Scan the entries for lines with the word "Task", then copy those lines.

*Data section*.
□ □ □

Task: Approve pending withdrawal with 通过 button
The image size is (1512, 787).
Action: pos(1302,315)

□ □ □

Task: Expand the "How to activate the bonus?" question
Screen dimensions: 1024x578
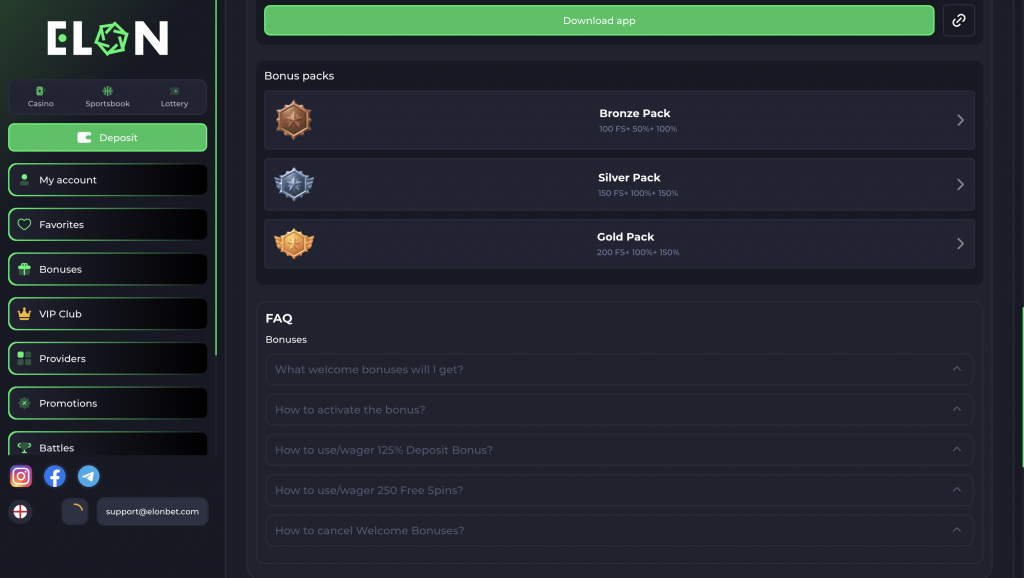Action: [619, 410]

□ □ □

*Completed exercise*.
Task: Approve pending withdrawal with 通过 button
Task: Expand the "How to activate the bonus?" question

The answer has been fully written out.